Fleischmann, who participated in several tofacitinib trials, said his real world experiences have been exactly what the trials led him to expect. Severe side effects have actually been less common than trial results would predict, but Fleischmann says this is almost certainly explained by the size of his sample population rather than by any tendency of the trials to overestimate adverse events. Among Fleischmann’s patients, tofacitinib has induced responses not only in a majority of patients who failed on methotrexate but also in a majority of patients who failed on other biologics.

For patients who respond, DAS-28 scores have generally dropped 2.5 to 3 points, said Fleischmann, who noted that biologics provide similar levels of relief for patients who respond. Such an improvement constitutes a nearremission for someone who starts with moderate RA (DAS score 4 or 4.5) and about a 50% reduction in pain for someone who begins with a relatively severe case (DAS score 6 or 7). “We haven’t seen any pattern in who responds and who doesn’t, not during the clinical trials and not in normal practice,” Fleischmann said.

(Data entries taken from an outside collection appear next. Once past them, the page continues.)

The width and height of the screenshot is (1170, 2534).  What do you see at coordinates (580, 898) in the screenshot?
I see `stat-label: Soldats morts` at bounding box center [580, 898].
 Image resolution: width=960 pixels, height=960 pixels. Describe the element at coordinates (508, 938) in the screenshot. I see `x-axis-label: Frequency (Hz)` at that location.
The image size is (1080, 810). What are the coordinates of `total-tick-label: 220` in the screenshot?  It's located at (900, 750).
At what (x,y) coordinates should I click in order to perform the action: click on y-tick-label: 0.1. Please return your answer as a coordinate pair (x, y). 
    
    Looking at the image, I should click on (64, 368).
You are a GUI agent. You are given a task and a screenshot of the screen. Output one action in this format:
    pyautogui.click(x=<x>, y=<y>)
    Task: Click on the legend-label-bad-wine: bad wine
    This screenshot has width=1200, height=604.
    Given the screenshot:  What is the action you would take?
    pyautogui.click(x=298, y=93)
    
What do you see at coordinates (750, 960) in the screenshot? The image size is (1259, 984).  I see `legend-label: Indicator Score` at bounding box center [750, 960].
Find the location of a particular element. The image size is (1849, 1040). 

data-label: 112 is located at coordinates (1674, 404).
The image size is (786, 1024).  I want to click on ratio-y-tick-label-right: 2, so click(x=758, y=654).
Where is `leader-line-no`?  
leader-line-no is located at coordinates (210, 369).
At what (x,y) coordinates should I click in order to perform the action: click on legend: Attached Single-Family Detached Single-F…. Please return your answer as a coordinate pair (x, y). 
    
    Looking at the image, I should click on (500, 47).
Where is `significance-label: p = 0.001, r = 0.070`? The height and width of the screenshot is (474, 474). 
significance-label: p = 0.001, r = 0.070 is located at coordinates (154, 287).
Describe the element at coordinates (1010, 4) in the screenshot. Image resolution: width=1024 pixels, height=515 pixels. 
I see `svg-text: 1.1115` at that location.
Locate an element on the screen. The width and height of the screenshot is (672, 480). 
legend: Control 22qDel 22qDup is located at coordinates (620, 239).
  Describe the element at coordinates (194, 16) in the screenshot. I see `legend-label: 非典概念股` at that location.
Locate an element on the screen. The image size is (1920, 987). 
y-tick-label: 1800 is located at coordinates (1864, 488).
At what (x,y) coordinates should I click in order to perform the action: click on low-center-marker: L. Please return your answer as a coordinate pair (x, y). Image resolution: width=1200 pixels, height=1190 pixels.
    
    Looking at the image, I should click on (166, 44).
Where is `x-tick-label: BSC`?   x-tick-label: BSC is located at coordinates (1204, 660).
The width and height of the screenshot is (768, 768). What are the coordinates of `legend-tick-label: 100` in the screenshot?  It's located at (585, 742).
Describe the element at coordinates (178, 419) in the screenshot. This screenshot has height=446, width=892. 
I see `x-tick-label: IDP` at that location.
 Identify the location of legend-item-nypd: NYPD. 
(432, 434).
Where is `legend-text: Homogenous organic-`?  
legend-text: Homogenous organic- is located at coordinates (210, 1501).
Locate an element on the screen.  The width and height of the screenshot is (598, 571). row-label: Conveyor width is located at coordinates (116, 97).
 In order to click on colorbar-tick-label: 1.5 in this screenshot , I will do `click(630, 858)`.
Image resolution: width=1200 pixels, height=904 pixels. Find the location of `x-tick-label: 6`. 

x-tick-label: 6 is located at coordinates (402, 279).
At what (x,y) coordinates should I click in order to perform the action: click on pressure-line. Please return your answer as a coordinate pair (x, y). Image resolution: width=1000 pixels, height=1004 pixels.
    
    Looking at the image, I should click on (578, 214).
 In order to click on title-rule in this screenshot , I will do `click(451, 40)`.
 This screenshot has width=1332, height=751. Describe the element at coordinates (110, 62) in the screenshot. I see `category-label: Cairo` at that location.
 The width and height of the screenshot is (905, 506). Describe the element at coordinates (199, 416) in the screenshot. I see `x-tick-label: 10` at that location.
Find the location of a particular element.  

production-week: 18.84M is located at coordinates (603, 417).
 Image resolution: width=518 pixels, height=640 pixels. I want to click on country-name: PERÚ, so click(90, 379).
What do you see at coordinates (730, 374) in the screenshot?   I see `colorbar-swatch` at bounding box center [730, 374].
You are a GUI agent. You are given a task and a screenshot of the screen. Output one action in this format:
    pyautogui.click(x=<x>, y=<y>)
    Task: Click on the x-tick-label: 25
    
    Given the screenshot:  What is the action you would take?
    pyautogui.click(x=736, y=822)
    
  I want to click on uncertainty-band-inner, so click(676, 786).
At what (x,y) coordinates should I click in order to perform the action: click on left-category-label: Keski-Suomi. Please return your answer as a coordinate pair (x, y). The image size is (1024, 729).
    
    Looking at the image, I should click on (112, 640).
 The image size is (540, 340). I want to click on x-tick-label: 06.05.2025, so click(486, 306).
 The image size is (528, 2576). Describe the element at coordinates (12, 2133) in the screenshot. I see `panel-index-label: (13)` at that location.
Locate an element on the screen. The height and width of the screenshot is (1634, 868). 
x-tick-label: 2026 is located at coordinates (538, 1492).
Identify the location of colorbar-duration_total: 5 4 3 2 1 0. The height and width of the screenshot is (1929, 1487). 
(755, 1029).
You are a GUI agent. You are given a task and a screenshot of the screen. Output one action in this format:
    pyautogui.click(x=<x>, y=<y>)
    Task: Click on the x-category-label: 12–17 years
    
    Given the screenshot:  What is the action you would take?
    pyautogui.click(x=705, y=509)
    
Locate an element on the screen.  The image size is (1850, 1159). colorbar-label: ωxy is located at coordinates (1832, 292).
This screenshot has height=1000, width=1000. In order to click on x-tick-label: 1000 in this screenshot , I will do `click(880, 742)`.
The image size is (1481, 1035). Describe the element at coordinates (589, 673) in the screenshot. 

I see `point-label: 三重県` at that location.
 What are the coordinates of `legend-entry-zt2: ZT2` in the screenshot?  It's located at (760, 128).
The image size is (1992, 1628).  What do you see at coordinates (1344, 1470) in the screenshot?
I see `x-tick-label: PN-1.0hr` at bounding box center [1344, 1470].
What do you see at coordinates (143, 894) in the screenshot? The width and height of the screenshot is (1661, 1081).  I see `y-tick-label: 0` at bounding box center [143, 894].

How does he choose between biologics and tofacitinib? “I go over all the information and the patient chooses,” he said. “Sometimes it comes down to insurance coverage. Sometimes it comes down to the preference between a twice-daily pill, a weekly self-injection, or a monthly IV. Sometimes it comes down to whether a patient is comfortable with a medication that lacks a long-term safety record. Those are the issues to decide on. The efficacy is comparable.”